Stichwörter: Interkulturelle Familien, Familienrecht, Begutachtung, Eltern-Kind-Beziehung, Bindung, Entfremdung, Entführungsgefahr und -ängste, Migration, internationale Abkommen, HKÜ, HKsÜ, ESÜ, Brüssel IIa-VO, Kooperation, Gutachter, internationale Zuständigkeit, Gerichte, Kinder- und Erwachsenenschutzbehörde (KESB)

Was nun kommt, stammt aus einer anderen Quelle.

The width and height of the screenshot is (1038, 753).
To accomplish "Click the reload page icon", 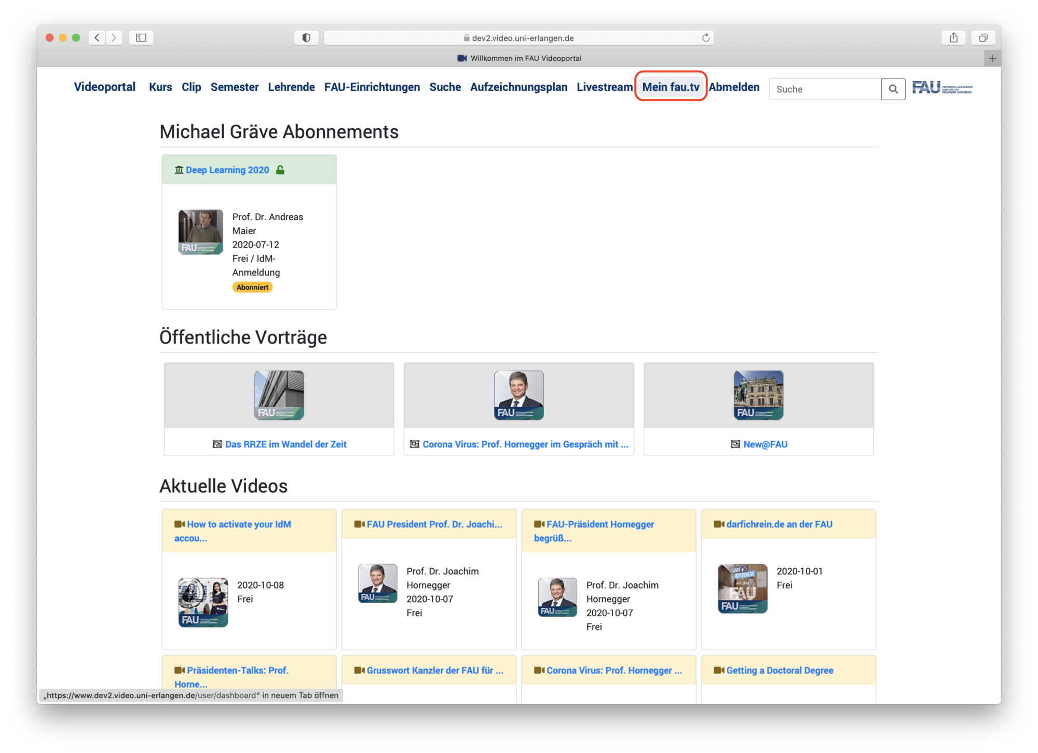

Zusammenfassung: Bei sich trennenden interkulturellen Familien stellt sich oft die Frage, ob ein Elternteil mit den Kindern in sein Heimatland zurückkehren will. Entführungsängste und Entführungsgefahr spielen bei interkulturellen Paaren sehr häufig eine Rolle. In einer retrospektiven Analyse von insgesamt 80 an der Universität Tübingen (D) erstellten Sachverständigengutachten wurden Unterschiede in der Bedeutung der Herkunftsfamilien und der Gefahr einer Kindesentführung zwischen interkulturellen und deutschen Familien herausgearbeitet. Die Entscheidungsträger bei Gerichten und KESB sehen sich sehr komplexen Fragestellungen gegenüber, welche breite, interdisziplinäre Fachkompetenz, Erfahrung und Verständnis für individuelle, familiäre, kulturelle, psychodynamische sowie systemische Aspekte benötigen. Nur mit einem fachübergreifenden Zusammenspiel der Kompetenzen können Entscheidungen getroffen werden, die diesen Anforderungen und den in internationalen Abkommen formulierten Zielsetzungen gerecht werden. Eine Fallvignette soll illustrieren, wie eine Mitnahme bzw. «empfundene» Entführung (nicht im streng juristischen Sinne) eines Kindes in die Schweiz und die resultierenden behördlich-juristischen Abklärungen und Interventionen zu einem komplexen und langwierigen Verlauf führten.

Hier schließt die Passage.